Zu lösende Aufgabe:
Wie geht der unten stehende Text über den Streit um die Flüchtlingsunterkunft in Harvestehude weiter? Setze ihn nach seinem letzten Satz fort.

Textausschnitt:
══════

Doch die Zeiten haben sich geändert und in Teilen von Harvestehude gehören Büros von Rechtsanwälten und Unternehmensberatern, Arztpraxen und eben der NDR längst zum Stadtbild. Auch an dem Kreiswehrersatzamt oder der ein paar Hundert Meter in Richtung Alster gelegenen ehemaligen Standortkommandantur der Bundeswehr hatten Anwohner keinen Anstoß genommen. Doch seit das Bezirksamt Eimsbüttel entschieden hat, in dem Klinkergebäude Flüchtlinge und Obdachlose unterzubringen, herrscht Aufruhr.

Vor allem seit am Freitag vor zehn Tagen das Verwaltungsgericht Hamburg einem Eilantrag von Anwohnern stattgab und damit vorerst den Umbau zu einer Flüchtlingsunterkunft stoppte, ist die Empörung in der Stadt groß. Die Tinte unter der Gerichtsentscheidung war noch gar nicht getrocknet, als viele Kritiker kein Blatt mehr vor den Mund nahmen und die Richter heftig attackierten. Eine Kommentatorin des NDR sprach gar von einem „Urteil der Schande“.

Was das Gericht entschied

Die Richter hatten entschieden, Anwohner, deren Grundstücke in dem gleichen Baublock wie die geplante Einrichtung lägen, könnten sich auf einen sogenannten Gebietserhaltungsanspruch berufen. So weise der geltende Bebauungsplan das Gebiet als besonders geschütztes Wohngebiet aus und die Unterbringung von bis zu 220 Wohnungslosen und Flüchtlingen in der vom Bezirksamt vorgesehenen Art und Weise sei in dem geplanten Umfang in einem besonders geschützten Wohngebiet nicht zulässig.

Was viele Kritiker der ersten Stunden übersahen: die Richter hatten keineswegs die Einrichtung einer Flüchtlingsunterkunft untersagt, sondern lediglich die aus ihrer Sicht zu hohe Zahl an unterzubringenden Flüchtlingen bemängelt. Doch vor allem die wahlkämpfenden Parteien achteten nicht auf diese Feinheiten. Sie warfen den Klägern, die sich aus ihrer Sicht vor Gericht lediglich gegen eine Verwaltungsentscheidung wehrten, mangelnde Solidarität, Egoismus und Kleinkariertheit vor.

══════

Inhalt des Datensatzes:
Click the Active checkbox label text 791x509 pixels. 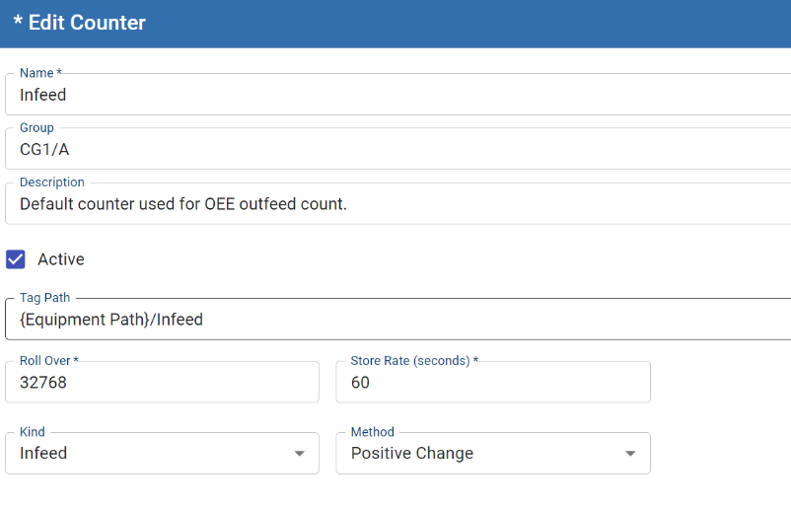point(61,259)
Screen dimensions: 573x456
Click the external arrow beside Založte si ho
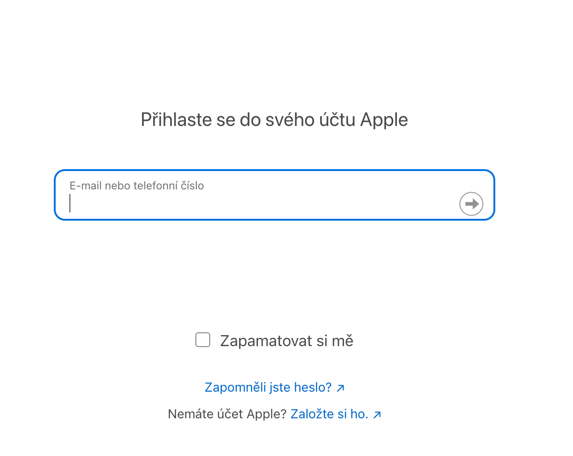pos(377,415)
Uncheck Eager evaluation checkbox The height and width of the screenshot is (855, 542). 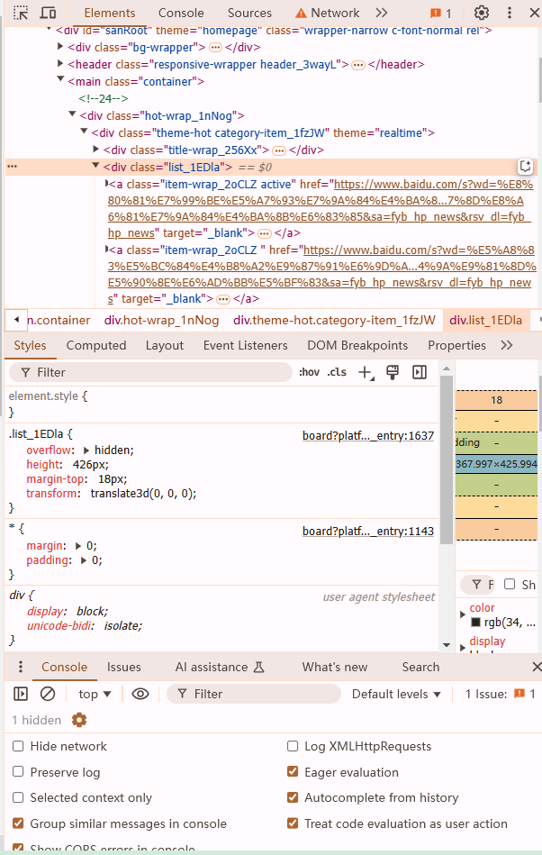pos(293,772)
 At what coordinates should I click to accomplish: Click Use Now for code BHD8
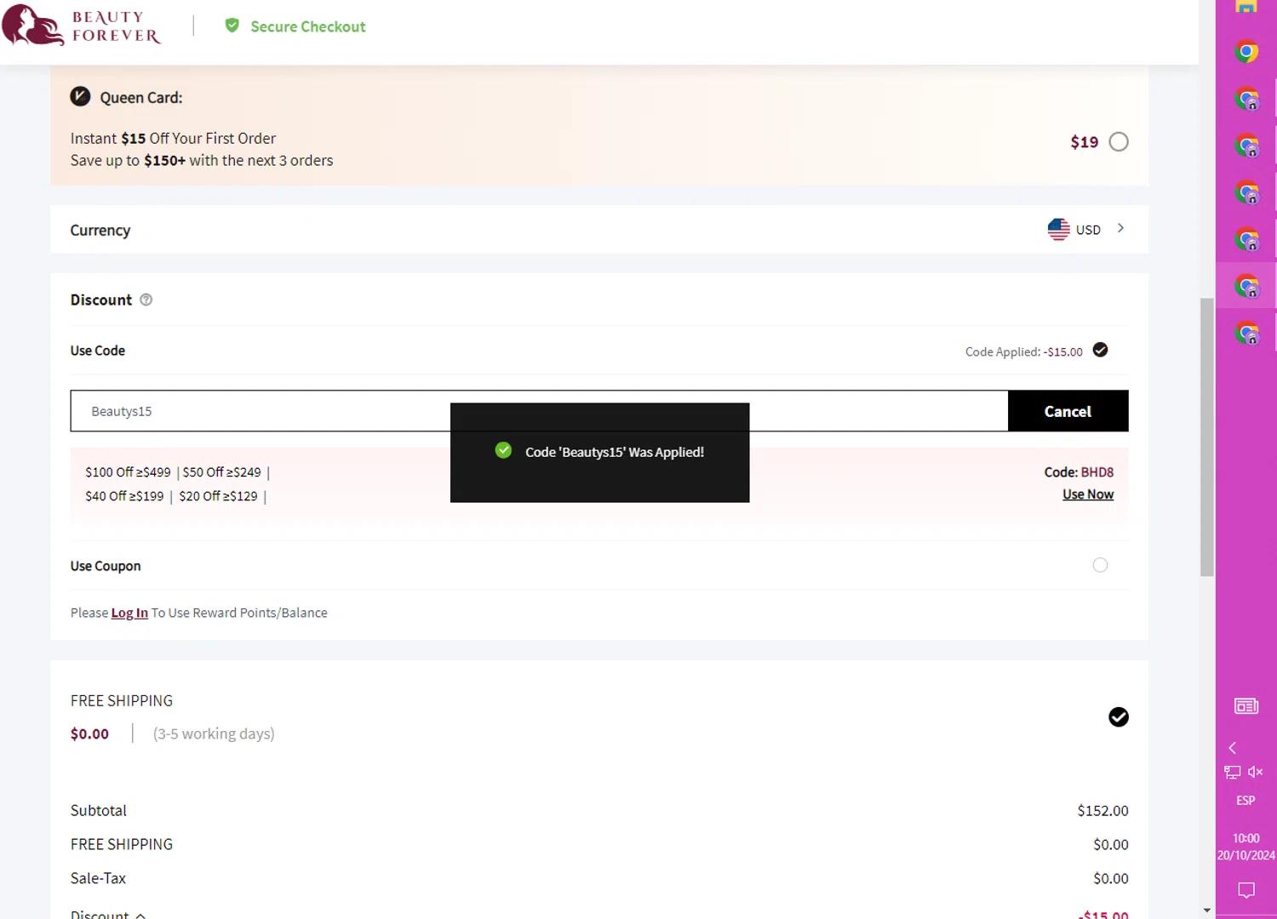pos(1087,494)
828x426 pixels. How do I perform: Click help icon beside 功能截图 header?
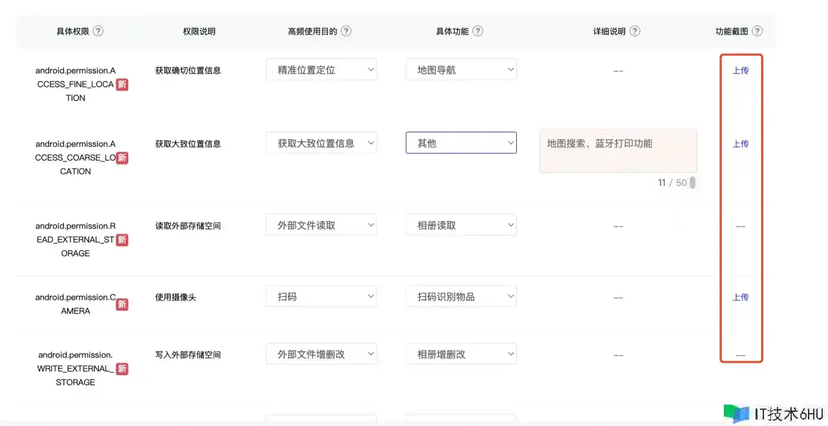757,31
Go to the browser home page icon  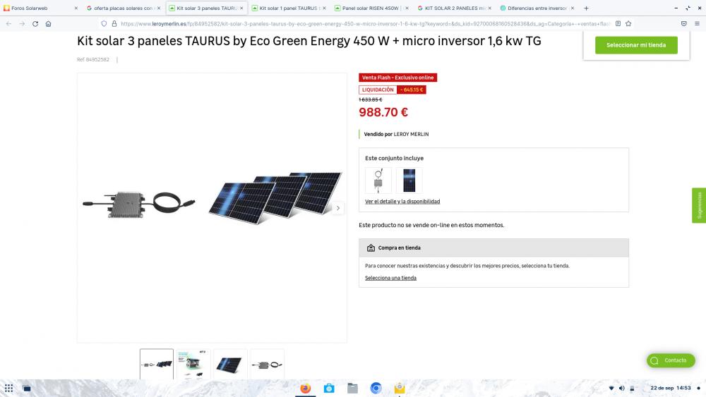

══════

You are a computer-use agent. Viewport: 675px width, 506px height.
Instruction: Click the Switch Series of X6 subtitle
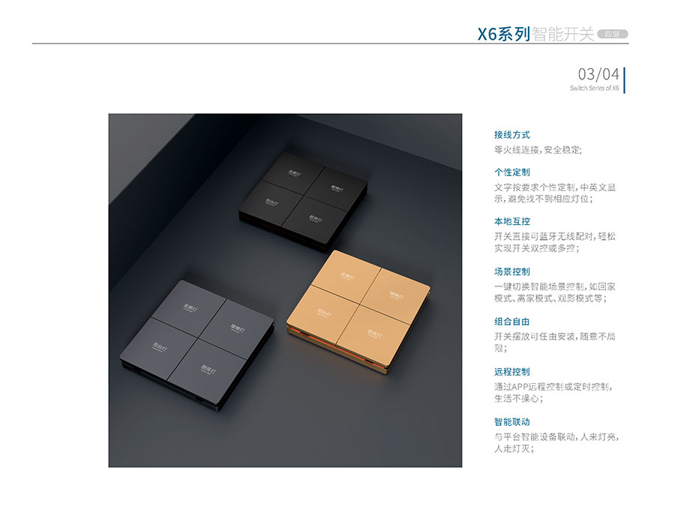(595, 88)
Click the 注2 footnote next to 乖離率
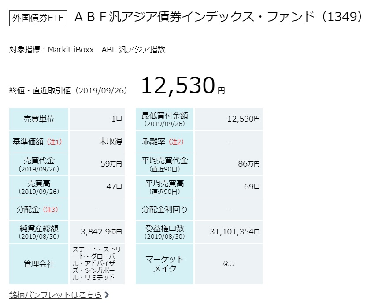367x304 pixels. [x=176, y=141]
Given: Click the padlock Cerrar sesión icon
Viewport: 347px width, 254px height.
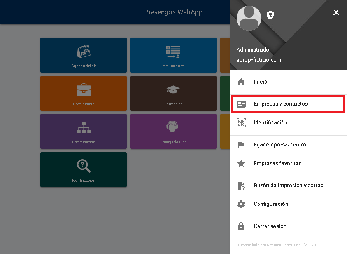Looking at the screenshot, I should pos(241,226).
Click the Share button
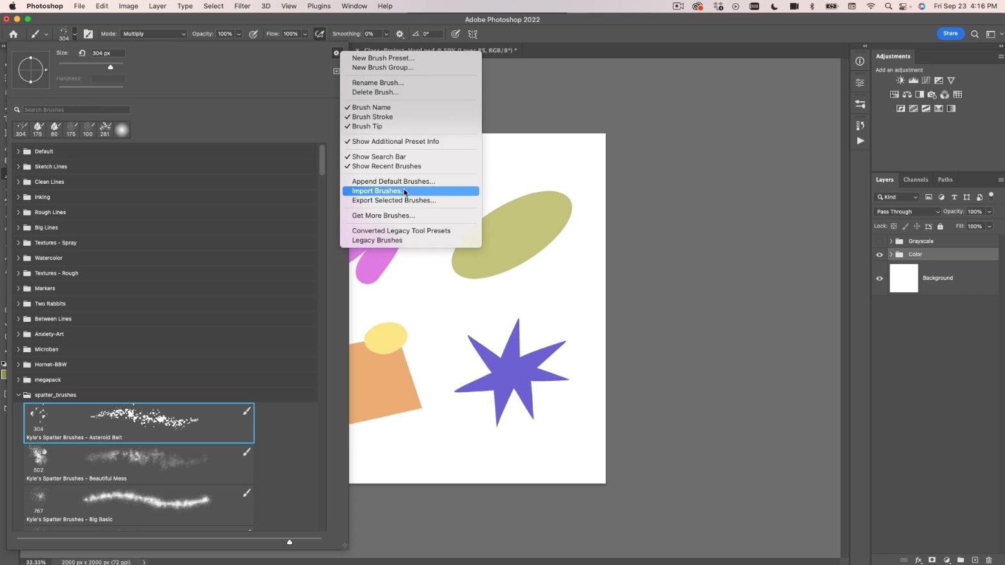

══════

Gelöste Aufgabe:
Eine Woche nach dem Richterspruch haben sich die Gemüter wieder etwas abgekühlt. Hendrikje Blandow-Schlegel, Erste Vorsitzende des Vereins Flüchtlingshilfe Harvestehude, hält das Urteil zwar nach wie vor für eine moralische Fehlentscheidung, die an der Lebenswirklichkeit vorbeigehe. „Aber es ist sinnvoll, die Entscheidung des Oberverwaltungsgerichts über die vom Bezirksamt eingereichte Beschwerde abzuwarten“, sagte die Rechtsanwältin.

Nach ihren Worten ist die jetzt aufgeworfene Frage von grundsätzlicher Bedeutung. Es müsse geklärt werden, ob einzelne Anwohner Veränderungen in ihrem Wohnumfeld verhindern könnten, indem sie sich auf einen Bebauungsplan aus den 50er-Jahren beriefen. Schließlich sei Harvestehude nicht der einzige Stadtteil, in dem Bürger gegen die Einrichtung einer Flüchtlingsunterkunft mobil machten.

Hätten Klagen verhindert werden können?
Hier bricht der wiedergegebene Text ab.